Abstract. The aerosol in the Amazon basin is dominated throughout the year by organic matter, for the most part soluble in water. In this modeling study, we show how the knowledge of water-soluble organic compounds (WSOC) and the associated physical and chemical properties (e.g. solubility, surface tension, dissociation into ions) affect the hygroscopic growth and activation of the aerosol in this area. The study is based on data obtained during the SMOCC field experiment carried out in Rondônia, Brazil, over a period encompassing the dry (biomass burning) season to the onset of the wet season (September to mid-November, 2002). The comparison of predicted and measured cloud condensation nuclei (CCN) number concentration shows that the knowledge of aerosol WSOC composition in terms of classes of compounds and of their relative molecular weights and acidic properties may be sufficient to predict aerosol activation, without any information on solubility. Conversely, the lack of knowledge on WSOC solubility leads to a high overestimation of the observed diameter growth factors (DGF) by the theory. Moreover, the aerosol water soluble inorganic species fail to predict both DGFs and CCN number concentration. In fact, this study shows that a good reproduction of the measured DGF and CCN concentration is obtained if the chemical composition of aerosol, especially that of WSOC, is appropriately taken into account in the calculations. New parameterizations for the computed CCN spectra are also derived which take into account the variability caused by chemical effects (surface tension, molecular composition, solubility, degree of dissociation of WSOC).

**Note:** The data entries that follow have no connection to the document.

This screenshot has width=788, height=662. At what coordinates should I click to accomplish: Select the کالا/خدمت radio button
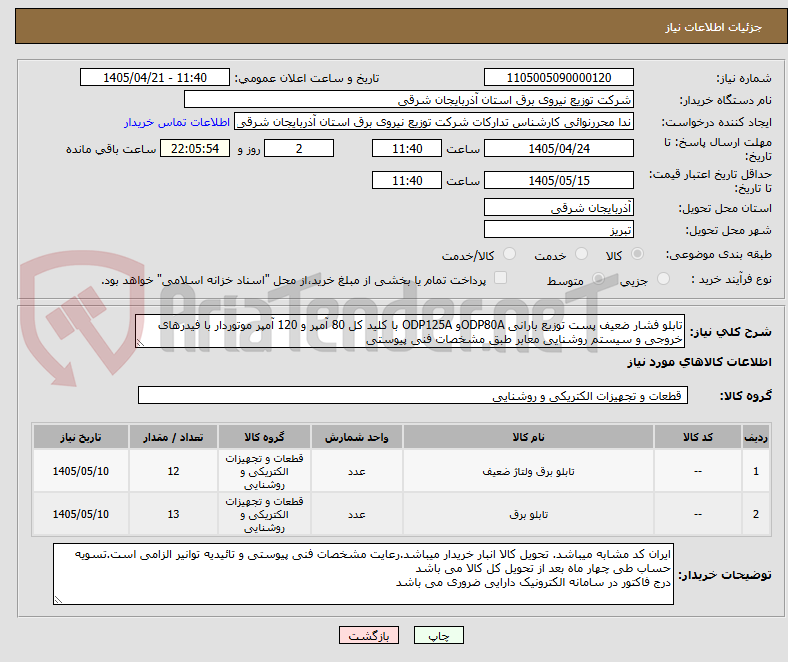[x=510, y=254]
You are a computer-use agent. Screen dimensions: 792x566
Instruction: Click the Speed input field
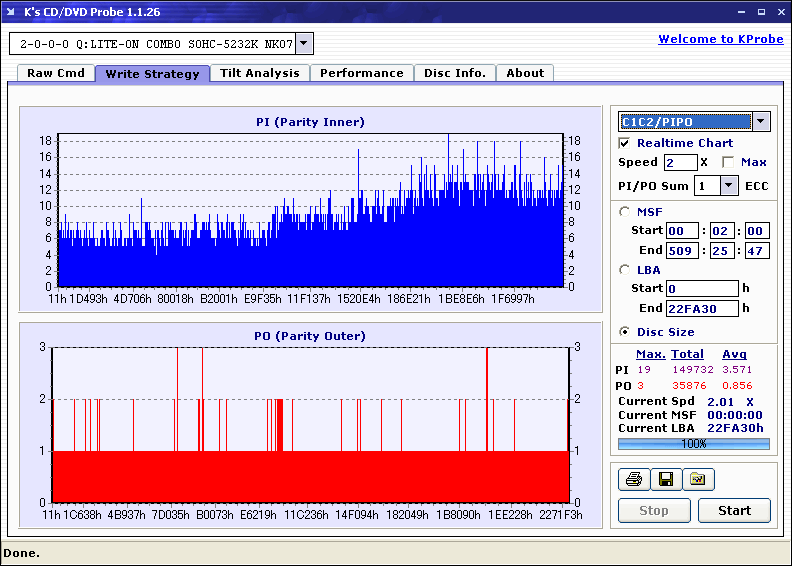[x=680, y=162]
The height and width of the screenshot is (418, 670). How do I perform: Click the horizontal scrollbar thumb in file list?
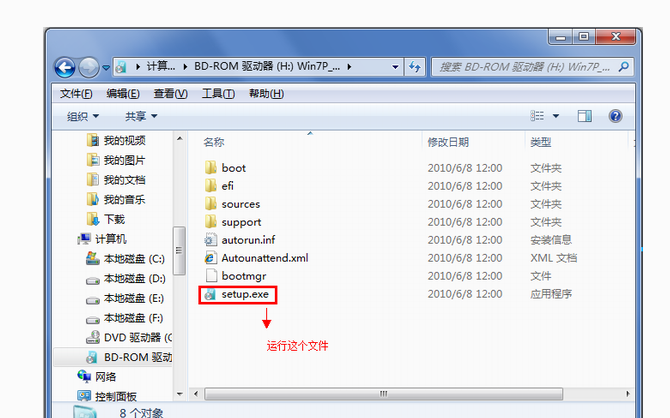coord(383,394)
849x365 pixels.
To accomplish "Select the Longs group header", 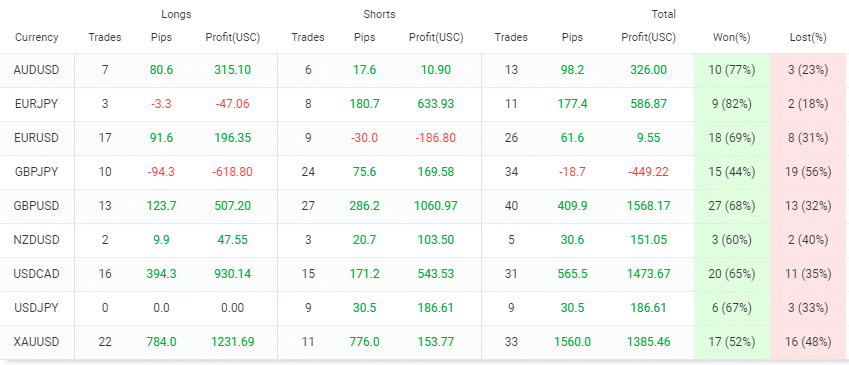I will coord(176,15).
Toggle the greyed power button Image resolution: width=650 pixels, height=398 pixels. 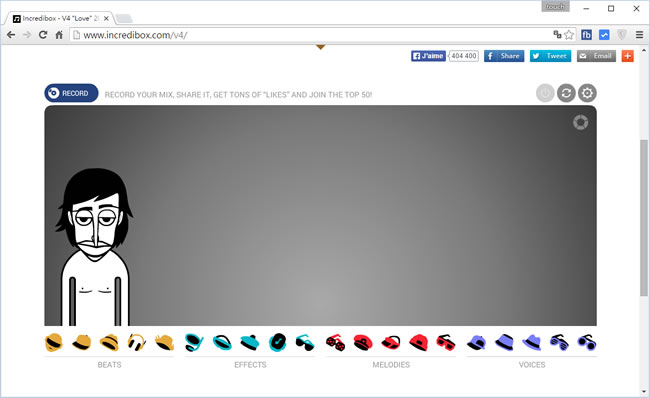[545, 93]
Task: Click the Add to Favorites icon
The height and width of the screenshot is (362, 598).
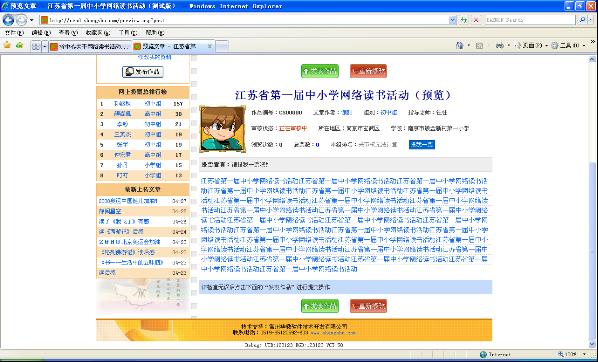Action: 19,45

Citation: Mircea, M., Facchini, M. C., Decesari, S., Cavalli, F., Emblico, L., Fuzzi, S., Vestin, A., Rissler, J., Swietlicki, E., Frank, G., Andreae, M. O., Maenhaut, W., Rudich, Y., and Artaxo, P.: Importance of the organic aerosol fraction for modeling aerosol hygroscopic growth and activation: a case study in the Amazon Basin, Atmos. Chem. Phys., 5, 3111-3126, doi:10.5194/acp-5-3111-2005, 2005.